Web Data Collection for Language Modelling

Project Details

There were various research projects for language model augmentation using web data that use search engines for obtaining the data[1][2][3][4]. While methods for generating queries and the nature of queries differ, the main approach is downloading a number of web pages from search results, parsing the downloaded pages and extracting text, and finally, applying a post-processing step, such as normalization, that will prepare the text for training.

This approach is efficient in terms of obtaining relevant text data as it uses advanced relevance matching features of search engines. But since automated queries put a strain on search engines, using robots or crawlers for making automated queries is forbidden in many search services.

Since search engines do not allow automated queries, we will need a focused web crawler that searches the web for documents containing a specific topic. There are existing FOSS focused crawlers such as Combine, WebSPHINX and Apache Nutch. Nutch is a good and mature crawler and will be used in this project.

For constructing and evaluating language models, we have decided to use IRST LM Toolkit. Lucene will be our search engine.

The idea is to construct domain-based language models from podcasts and web crawling. Given some audio and its transcripts belonging to some domain, we find additional text on the web which matches our domain. Then we build language models on this obtained text. Podcasts can have very different domains and also sometimes come with transcripts. The task therefore becomes building adaptive language models for podcasts.

First, websites that contain high amounts of text such as news websites will be crawled. Then, the pages will be indexed by Lucene. We will identify key words in transcripts afterwards, retrieve results using different queries of those keywords in Lucene, use the articles to create a podcast specific language model interpolated with the background model and evaluated in terms of perplexity and WER.

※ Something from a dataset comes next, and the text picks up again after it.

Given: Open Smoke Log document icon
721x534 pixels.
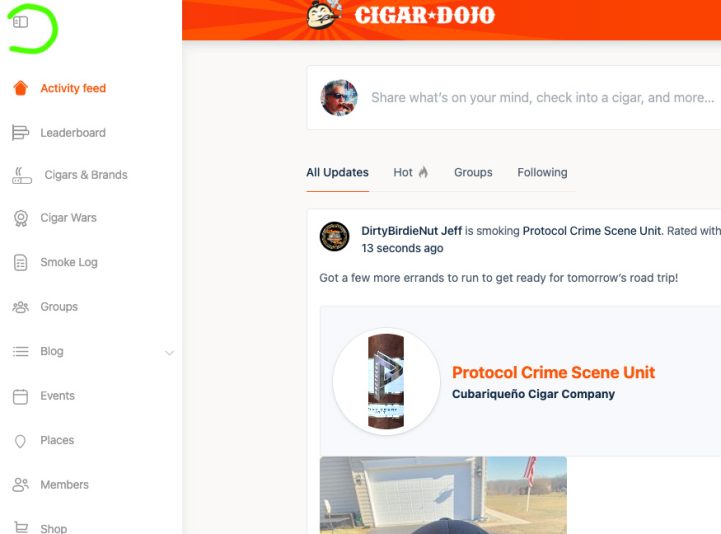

In the end, we will have a configurable and easy to use Java tool that tries to encapsulate everything in one application, apart from installation of necessary components.

Project plan and milestones

Full-time development for the project will start on the 6th of June.

The tool will be programmed in Java. I might make a user interface, depending on time left after the completion of required functionality. Progress will be reported weekly on CMU Sphinx website blog. I will extensively document the tool both for developers, in the form of detailed source code comments and for users, in the form of a manual and a tutorial.

The project is divided into a total of three milestones. Each unique task under a milestone is expected to take approximately half a week.

Milestone 1: Basic crawling

By the time we reach this milestone, I will have completed

Crawl a website that allows crawling,
Download the web page,
Obtain text from it,
Construct a language model from text using IRST LM.

This milestone is planned to be achieved in the bonding period.

Milestone 2: Searching

Milestone 2 will be achieved when the tool can

Crawl some websites with high amounts of text and index them,
Take some text and extract (or take as input) N specific keywords that  summarize the domain the most,
Generate queries using those keywords,
Construct domain-specific language models from resulting articles.

I will come up with a good method to extract strong keywords when I start working towards completing this milestone. A basic method that could possibly be used is tf*idf.

Milestone 3: Tool development

When this milestone is achieved, the tool will be able to

Wrap Nutch and Lucene for crawling and searching,
Wrap IRST LM for language model construction,
Construct domain-specific language models for Sphinx seamlessly.

Remaining time will be used to finish documentation, refactor code, add extra features and remove bugs.


[1] Andreas Tsiartas, Panayiotis G. Georgiou, and Shrikanth S. Narayanan. “Language model adaptation using WWW documents obtained by utterance-based queries”. In: Proceedings of the International Conference on Acoustics, Speech, and Signal Processing (ICASSP). Dallas, TX, Mar. 2010.

[2] Mathias Creutz, Sami Virpioja, and Anna Kovaleva. “Web augmentation of language models for continuous speech recognition of SMS text messages”. In: Proceedings of the 12th Conference of the European Chapter of the Association for Computational Linguistics. EACL ’09. Athens, Greece: Association for Computational Linguistics, 2009, pp. 157–165. url: http://dl.acm.org/citation.cfm?id=1609067.1609084.

[3] Xiaojin Zhu and Ronald Rosenfeld. “Improving Trigram Language Modeling with the World Wide Web”. In: Acoustics, Speech, and Signal Processing, 2001. Proceedings.(ICASSP’01. 2000, pp. 533–536.

[4] Tim Ng et al. “Web-data Augmented Language Models For Mandarin Conversational Speech Recognition”. In: IEEE International Conference on Acoustics, Speech, and Signal Processing, 2005. Proceedings. (ICASSP ’05) (2005).